Além disso, níveis baixos de vitamina D têm sido recentemente associados a uma maior incidência de eventos cardiovasculares .
8. Conclusão
Em conclusão, a síndrome metabólica e a psoríase estão intimamente relacionadas e compartilham componentes genéticos e inflamatórios comuns. Como discutido acima, houve pesquisas recentes sugerindo que a vitamina D tem um papel na síndrome metabólica e melhora as lesões psoriáticas da pele. Propomos que há mérito na realização de ensaios clínicos em larga escala que visam revisitar o uso da vitamina D oral para visar diretamente as manifestações da psoríase e da síndrome metabólica, ao mesmo tempo.

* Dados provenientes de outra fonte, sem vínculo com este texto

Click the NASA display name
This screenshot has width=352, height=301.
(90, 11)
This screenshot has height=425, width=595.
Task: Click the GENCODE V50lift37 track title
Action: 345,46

Na aplicação ao manejo e prognóstico da psoríase, o uso de vitamina D oral tem grande potencial para eliminar as lesões psoriáticas cutâneas e, ao mesmo tempo, diminuir o risco de doenças cardiovasculares e diminuir a morbidade e mortalidade da doença. Estudos clínicos randomizados, cegos, em larga escala e de longo prazo são necessários para tratar esta importante questão.